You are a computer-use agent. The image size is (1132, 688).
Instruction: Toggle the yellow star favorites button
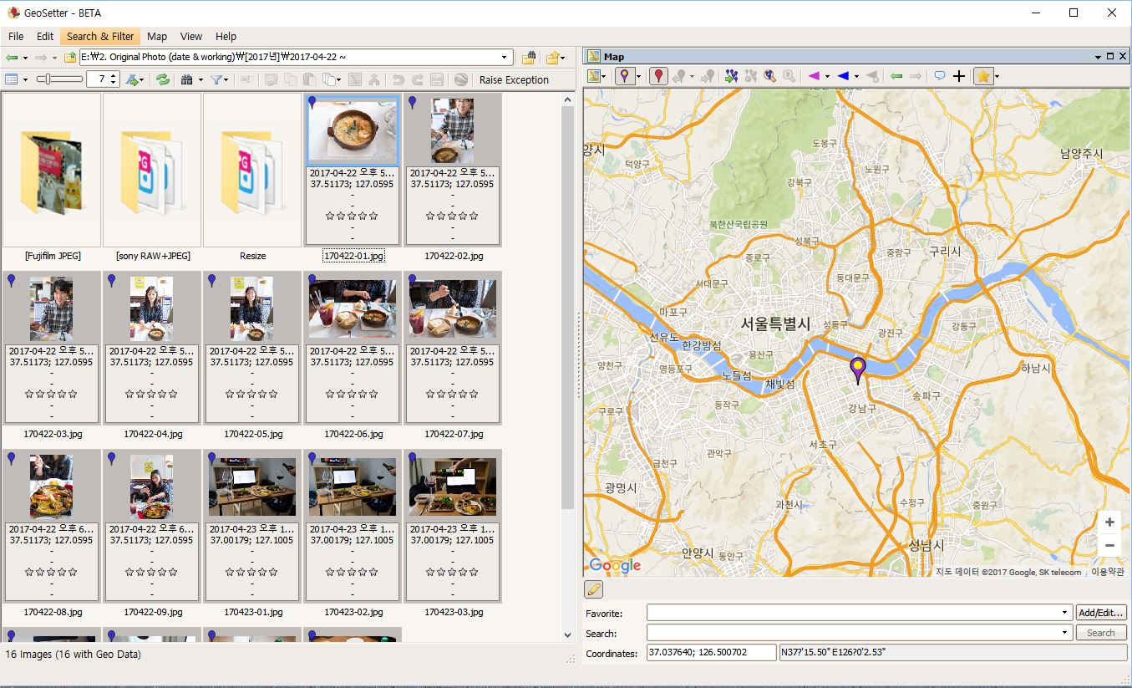point(982,76)
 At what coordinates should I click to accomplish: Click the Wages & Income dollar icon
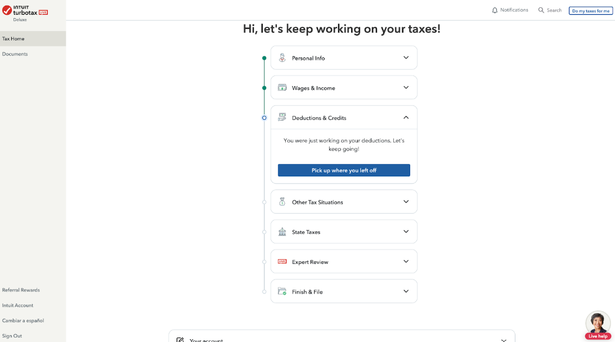pyautogui.click(x=282, y=87)
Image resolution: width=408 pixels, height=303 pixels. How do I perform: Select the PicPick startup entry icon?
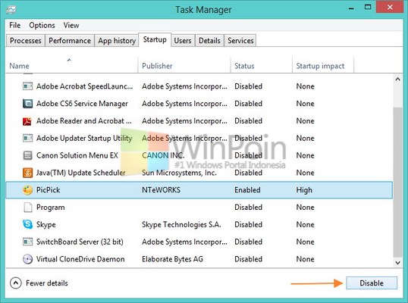[x=27, y=190]
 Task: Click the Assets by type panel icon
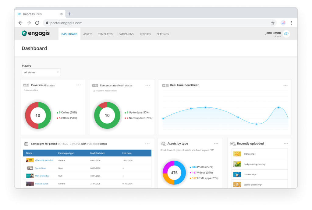tap(163, 144)
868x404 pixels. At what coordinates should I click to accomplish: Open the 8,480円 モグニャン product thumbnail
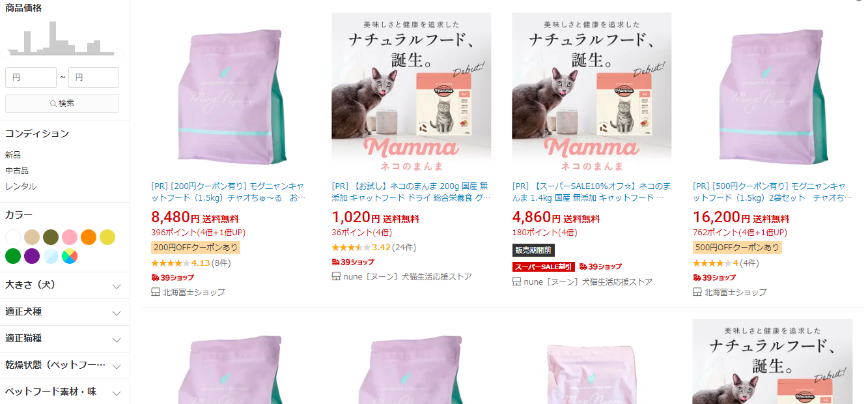click(231, 93)
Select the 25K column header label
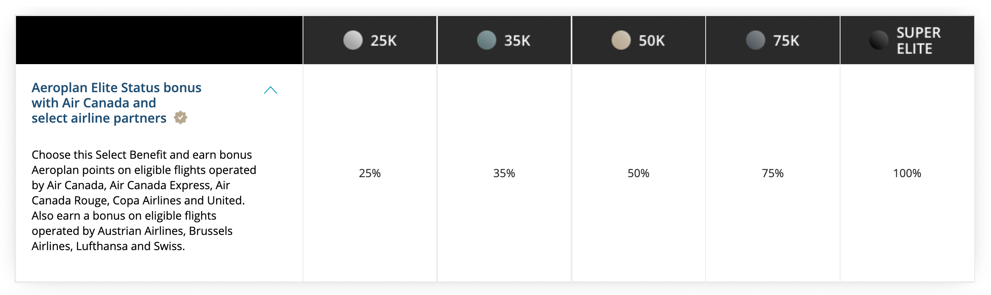This screenshot has height=295, width=991. point(383,40)
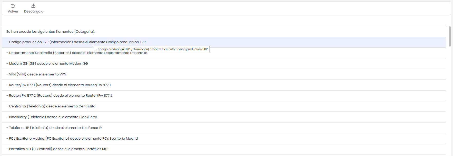Click the 'Se han creado los siguientes Elementos' header

click(x=51, y=32)
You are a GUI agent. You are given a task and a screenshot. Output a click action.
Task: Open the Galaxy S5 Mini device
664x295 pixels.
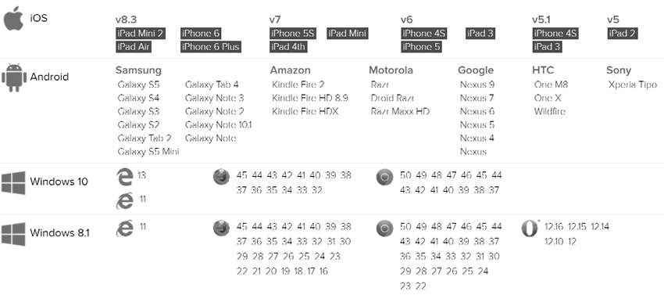[148, 152]
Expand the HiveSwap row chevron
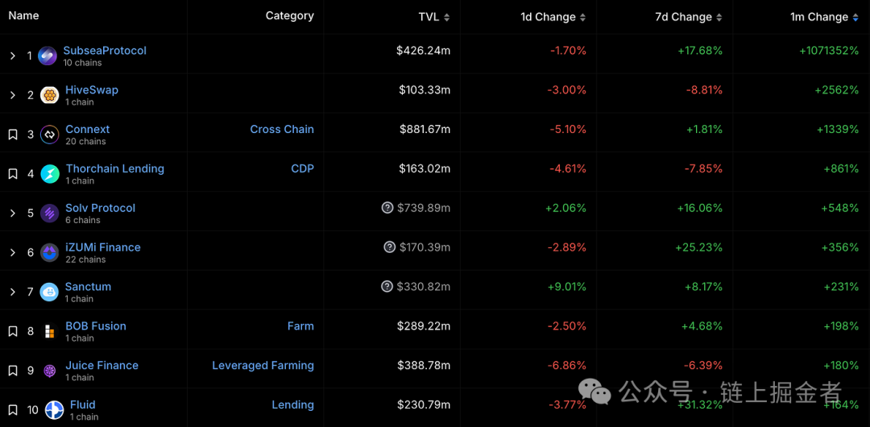The width and height of the screenshot is (870, 427). (13, 96)
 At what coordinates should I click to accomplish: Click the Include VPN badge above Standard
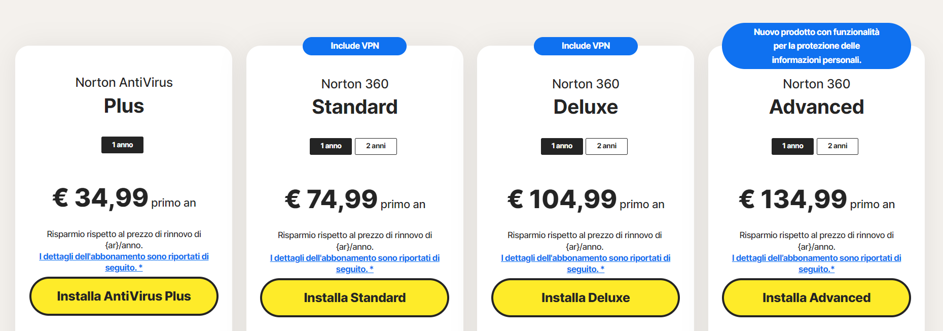coord(354,46)
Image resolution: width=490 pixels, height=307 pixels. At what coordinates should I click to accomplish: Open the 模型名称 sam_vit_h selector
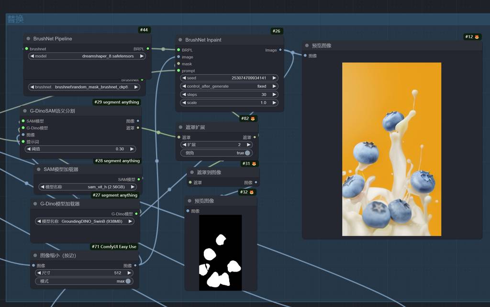(87, 187)
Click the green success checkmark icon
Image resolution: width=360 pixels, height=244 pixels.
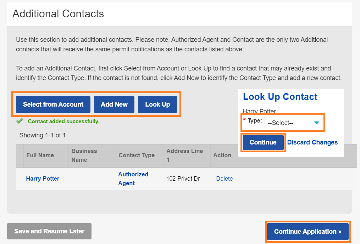[x=20, y=121]
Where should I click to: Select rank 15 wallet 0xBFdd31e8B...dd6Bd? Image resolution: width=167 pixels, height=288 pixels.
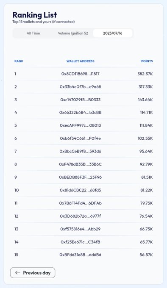coord(81,255)
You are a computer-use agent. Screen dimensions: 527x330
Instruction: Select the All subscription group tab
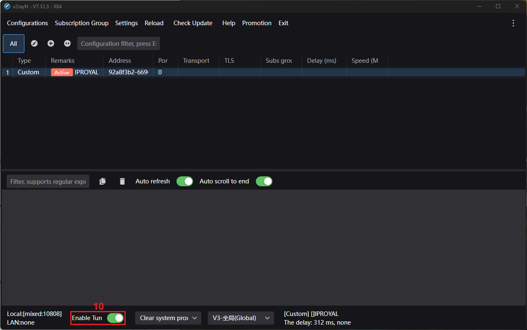[x=14, y=43]
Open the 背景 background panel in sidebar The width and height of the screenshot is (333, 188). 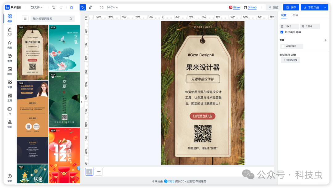click(x=10, y=84)
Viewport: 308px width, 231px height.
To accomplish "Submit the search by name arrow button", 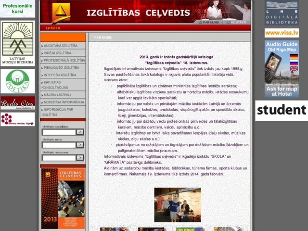I will [80, 158].
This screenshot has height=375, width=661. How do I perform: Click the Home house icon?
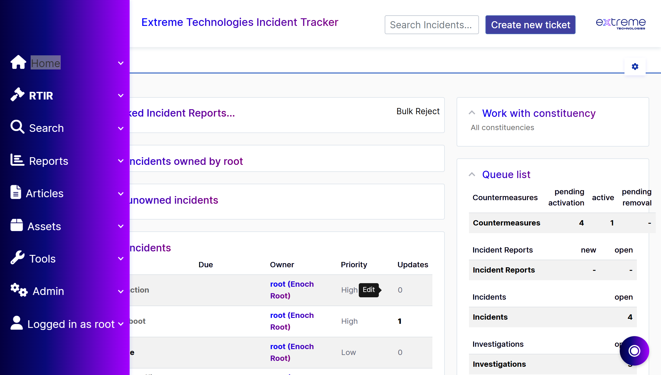(x=18, y=62)
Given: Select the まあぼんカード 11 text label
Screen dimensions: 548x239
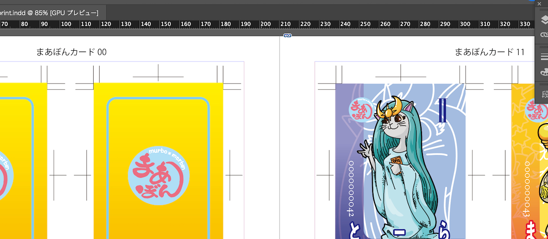Looking at the screenshot, I should click(x=490, y=52).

• • •

_Work instructions:_
Tally the lines in the records that contain "computer", then give only the tally.

_Response to this exercise:_
2